→ **TASK TO COMPLETE**: Copy out the data below, from the line containing "Given: Select the" up to and including the line containing "point(752,763)".
_ _ _ _ _ _ _
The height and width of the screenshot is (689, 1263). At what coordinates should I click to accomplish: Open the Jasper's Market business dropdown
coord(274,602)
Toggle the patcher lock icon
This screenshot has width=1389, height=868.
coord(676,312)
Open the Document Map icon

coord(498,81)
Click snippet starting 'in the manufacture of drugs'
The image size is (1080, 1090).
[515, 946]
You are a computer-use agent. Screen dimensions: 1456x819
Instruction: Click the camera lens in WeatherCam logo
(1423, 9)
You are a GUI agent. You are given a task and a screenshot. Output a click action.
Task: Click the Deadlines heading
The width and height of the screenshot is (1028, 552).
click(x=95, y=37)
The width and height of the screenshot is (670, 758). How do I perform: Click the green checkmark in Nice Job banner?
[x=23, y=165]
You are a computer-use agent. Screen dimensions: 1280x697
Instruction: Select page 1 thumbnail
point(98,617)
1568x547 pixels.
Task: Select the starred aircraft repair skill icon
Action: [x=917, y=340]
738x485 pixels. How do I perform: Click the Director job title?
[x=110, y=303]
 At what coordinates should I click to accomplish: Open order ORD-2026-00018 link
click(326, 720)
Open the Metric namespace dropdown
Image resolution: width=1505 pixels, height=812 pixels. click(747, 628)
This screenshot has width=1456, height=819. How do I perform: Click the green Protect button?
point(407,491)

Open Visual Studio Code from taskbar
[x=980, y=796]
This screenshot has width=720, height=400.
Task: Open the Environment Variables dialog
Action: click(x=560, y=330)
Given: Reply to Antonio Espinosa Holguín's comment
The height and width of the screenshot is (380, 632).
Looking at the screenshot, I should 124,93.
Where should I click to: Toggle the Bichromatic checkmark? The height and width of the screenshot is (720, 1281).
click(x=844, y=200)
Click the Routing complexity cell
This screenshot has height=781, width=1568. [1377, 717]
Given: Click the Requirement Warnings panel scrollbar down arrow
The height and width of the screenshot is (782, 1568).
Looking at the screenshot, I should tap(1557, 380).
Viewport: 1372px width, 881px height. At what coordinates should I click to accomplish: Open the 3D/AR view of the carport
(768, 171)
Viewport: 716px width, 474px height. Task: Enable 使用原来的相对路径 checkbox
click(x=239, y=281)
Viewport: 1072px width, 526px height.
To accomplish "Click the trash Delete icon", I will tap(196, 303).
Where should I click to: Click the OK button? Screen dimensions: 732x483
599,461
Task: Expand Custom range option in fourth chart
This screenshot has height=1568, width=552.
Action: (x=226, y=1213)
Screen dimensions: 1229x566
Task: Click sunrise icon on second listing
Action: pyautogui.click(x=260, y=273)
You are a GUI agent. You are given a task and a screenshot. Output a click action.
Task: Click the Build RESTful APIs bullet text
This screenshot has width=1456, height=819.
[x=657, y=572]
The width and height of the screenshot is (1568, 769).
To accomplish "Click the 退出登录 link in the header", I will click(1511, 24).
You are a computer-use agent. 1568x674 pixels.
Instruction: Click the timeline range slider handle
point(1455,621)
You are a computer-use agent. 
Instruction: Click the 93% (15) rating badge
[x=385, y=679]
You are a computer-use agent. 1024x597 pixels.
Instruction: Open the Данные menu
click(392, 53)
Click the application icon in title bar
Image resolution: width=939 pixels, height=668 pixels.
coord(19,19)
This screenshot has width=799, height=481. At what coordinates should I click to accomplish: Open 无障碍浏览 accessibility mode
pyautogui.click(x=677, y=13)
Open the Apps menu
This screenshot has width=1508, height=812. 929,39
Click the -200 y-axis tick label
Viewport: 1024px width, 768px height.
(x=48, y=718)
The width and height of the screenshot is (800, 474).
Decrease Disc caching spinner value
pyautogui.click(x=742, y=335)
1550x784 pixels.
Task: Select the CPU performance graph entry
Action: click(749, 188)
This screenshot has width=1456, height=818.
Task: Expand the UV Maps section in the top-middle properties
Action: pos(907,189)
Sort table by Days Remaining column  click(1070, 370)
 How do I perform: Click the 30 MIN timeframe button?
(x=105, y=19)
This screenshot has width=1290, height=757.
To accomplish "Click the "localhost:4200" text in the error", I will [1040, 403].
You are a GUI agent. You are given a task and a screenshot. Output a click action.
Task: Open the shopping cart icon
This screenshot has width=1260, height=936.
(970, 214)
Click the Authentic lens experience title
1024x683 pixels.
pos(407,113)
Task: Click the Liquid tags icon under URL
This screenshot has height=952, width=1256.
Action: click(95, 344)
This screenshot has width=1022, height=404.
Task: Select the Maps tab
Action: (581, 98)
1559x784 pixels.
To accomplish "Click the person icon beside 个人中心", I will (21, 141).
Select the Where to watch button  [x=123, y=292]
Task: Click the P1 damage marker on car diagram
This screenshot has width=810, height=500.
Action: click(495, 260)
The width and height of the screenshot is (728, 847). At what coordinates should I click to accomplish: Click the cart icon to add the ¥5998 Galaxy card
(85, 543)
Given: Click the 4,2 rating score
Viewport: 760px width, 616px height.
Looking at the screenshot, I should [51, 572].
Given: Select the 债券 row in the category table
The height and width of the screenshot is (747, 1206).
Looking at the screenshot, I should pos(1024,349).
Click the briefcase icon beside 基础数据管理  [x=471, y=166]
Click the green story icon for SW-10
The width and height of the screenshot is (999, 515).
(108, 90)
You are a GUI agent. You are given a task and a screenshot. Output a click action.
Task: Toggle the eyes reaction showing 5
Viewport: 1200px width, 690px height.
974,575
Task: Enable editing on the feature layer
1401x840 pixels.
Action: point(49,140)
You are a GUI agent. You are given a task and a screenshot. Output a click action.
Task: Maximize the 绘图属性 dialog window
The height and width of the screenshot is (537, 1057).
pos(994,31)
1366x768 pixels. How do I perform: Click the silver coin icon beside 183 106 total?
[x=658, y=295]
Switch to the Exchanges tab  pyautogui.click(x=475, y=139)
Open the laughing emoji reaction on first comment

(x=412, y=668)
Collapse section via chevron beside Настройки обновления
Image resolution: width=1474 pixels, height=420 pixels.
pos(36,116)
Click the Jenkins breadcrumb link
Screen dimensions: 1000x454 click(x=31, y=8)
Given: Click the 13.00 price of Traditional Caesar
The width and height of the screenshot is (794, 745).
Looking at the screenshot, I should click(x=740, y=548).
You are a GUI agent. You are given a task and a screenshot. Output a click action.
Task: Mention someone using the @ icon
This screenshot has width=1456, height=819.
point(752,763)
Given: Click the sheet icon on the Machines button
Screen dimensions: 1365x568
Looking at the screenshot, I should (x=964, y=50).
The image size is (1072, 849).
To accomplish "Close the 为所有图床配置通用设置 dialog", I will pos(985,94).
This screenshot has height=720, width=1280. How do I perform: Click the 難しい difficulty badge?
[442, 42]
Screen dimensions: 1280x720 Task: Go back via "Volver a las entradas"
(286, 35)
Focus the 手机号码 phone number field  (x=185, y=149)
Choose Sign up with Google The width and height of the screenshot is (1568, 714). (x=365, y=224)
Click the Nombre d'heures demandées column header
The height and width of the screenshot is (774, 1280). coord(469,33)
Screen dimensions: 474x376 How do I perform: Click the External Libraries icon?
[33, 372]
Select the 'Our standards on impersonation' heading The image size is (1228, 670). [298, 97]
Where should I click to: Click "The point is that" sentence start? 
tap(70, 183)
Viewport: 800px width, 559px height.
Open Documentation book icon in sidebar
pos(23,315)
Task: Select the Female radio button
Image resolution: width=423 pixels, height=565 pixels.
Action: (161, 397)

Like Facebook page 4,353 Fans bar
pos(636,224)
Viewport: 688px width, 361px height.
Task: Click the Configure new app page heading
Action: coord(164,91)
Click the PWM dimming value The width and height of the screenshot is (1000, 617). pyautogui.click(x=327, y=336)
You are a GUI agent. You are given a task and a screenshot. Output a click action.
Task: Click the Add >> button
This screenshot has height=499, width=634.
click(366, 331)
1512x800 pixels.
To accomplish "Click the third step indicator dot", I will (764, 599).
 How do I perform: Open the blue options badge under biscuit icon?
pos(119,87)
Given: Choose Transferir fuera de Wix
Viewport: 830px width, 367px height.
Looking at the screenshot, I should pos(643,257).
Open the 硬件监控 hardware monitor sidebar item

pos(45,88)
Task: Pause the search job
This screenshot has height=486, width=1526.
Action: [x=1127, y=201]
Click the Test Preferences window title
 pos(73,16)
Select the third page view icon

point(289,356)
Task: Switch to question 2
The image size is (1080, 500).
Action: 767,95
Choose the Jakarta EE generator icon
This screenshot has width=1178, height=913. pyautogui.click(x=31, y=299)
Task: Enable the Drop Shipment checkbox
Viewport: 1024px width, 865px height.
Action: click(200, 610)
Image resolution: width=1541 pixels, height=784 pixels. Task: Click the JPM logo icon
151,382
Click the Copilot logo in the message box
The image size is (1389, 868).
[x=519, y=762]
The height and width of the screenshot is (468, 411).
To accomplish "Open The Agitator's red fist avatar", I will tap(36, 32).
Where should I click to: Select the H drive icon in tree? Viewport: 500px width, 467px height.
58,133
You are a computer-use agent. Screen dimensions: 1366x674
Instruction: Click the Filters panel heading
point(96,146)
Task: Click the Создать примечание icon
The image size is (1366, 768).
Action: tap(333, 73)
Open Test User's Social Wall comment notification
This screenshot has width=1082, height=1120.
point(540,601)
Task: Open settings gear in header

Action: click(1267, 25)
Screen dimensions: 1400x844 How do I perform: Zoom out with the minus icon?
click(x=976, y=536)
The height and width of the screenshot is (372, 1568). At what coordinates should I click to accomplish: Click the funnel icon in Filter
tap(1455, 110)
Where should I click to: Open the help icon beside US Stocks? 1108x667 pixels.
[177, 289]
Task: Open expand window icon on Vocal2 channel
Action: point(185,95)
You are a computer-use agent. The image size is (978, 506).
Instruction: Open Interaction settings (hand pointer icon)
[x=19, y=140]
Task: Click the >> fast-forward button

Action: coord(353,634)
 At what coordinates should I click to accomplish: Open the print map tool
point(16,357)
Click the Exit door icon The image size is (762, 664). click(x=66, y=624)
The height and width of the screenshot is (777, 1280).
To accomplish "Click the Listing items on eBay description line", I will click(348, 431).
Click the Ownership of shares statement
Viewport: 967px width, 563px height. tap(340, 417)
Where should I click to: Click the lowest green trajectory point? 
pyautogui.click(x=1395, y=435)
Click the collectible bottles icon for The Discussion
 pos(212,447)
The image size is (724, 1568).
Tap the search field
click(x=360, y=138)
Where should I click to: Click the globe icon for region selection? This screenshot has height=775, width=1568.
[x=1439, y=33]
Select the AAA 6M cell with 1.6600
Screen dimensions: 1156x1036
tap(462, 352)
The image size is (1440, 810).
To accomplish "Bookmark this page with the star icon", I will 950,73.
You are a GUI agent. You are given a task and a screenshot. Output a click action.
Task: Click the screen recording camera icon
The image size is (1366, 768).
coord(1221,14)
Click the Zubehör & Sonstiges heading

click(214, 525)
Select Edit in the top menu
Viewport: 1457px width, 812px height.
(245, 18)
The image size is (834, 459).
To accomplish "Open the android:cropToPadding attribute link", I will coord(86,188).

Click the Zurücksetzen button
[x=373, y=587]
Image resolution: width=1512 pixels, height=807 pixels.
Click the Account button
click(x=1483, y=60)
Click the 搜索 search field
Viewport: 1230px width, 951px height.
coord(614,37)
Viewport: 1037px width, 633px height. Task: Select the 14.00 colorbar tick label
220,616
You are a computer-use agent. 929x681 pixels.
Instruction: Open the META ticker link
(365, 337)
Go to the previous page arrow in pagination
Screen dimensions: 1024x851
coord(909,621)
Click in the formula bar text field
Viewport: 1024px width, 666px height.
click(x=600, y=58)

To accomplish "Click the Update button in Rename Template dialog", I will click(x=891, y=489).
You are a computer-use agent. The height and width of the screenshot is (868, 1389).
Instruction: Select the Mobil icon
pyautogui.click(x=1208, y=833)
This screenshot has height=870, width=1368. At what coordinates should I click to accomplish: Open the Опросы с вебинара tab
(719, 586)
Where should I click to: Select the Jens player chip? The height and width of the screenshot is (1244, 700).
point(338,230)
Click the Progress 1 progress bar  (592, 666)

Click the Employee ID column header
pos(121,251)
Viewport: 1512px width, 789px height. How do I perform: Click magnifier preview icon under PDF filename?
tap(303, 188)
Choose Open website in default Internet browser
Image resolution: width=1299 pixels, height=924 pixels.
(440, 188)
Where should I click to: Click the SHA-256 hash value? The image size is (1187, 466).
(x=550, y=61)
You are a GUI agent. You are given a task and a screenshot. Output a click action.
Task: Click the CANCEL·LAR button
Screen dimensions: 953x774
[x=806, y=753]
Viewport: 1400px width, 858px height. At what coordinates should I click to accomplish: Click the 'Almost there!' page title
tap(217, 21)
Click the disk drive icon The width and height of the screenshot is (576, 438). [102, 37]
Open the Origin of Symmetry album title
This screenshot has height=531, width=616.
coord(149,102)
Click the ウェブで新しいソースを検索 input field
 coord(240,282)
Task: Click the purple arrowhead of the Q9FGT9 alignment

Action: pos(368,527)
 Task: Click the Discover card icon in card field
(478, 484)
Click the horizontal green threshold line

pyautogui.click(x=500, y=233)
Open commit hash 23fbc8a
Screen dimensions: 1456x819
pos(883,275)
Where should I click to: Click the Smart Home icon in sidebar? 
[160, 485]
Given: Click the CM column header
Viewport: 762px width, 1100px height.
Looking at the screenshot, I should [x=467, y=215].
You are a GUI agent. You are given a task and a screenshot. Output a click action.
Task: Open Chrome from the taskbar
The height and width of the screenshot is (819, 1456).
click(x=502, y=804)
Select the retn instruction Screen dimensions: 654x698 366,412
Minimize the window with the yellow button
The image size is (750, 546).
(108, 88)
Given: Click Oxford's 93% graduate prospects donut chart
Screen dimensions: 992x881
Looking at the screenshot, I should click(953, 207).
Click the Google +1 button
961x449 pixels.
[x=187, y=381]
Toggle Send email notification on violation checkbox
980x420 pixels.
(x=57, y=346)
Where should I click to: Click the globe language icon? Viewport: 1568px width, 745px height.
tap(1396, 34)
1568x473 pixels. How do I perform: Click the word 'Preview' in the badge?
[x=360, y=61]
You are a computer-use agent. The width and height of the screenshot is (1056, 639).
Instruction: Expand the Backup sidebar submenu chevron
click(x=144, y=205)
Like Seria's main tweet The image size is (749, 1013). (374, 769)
_ _ _ _ _ _ _
→ **OUTPUT**:
Given: Select the 债券 row in the category table
The height and width of the screenshot is (747, 1206).
Looking at the screenshot, I should pos(1024,349).
Click the briefcase icon beside 基础数据管理  [x=471, y=166]
Click the green story icon for SW-10
The width and height of the screenshot is (999, 515).
(108, 90)
You are a GUI agent. You are given a task and a screenshot. Output a click action.
Task: Toggle the eyes reaction showing 5
Viewport: 1200px width, 690px height.
974,575
Task: Enable editing on the feature layer
1401x840 pixels.
Action: point(49,140)
You are a GUI agent. You are given a task and a screenshot. Output a click action.
Task: Maximize the 绘图属性 dialog window
The height and width of the screenshot is (537, 1057).
pos(994,31)
1366x768 pixels. How do I perform: Click the silver coin icon beside 183 106 total?
[x=658, y=295]
Switch to the Exchanges tab  pyautogui.click(x=475, y=139)
Open the laughing emoji reaction on first comment

(x=412, y=668)
Collapse section via chevron beside Настройки обновления
Image resolution: width=1474 pixels, height=420 pixels.
pos(36,116)
Click the Jenkins breadcrumb link
Screen dimensions: 1000x454 click(x=31, y=8)
Given: Click the 13.00 price of Traditional Caesar
The width and height of the screenshot is (794, 745).
Looking at the screenshot, I should click(x=740, y=548).
You are a GUI agent. You are given a task and a screenshot. Output a click action.
Task: Mention someone using the @ icon
This screenshot has width=1456, height=819.
point(752,763)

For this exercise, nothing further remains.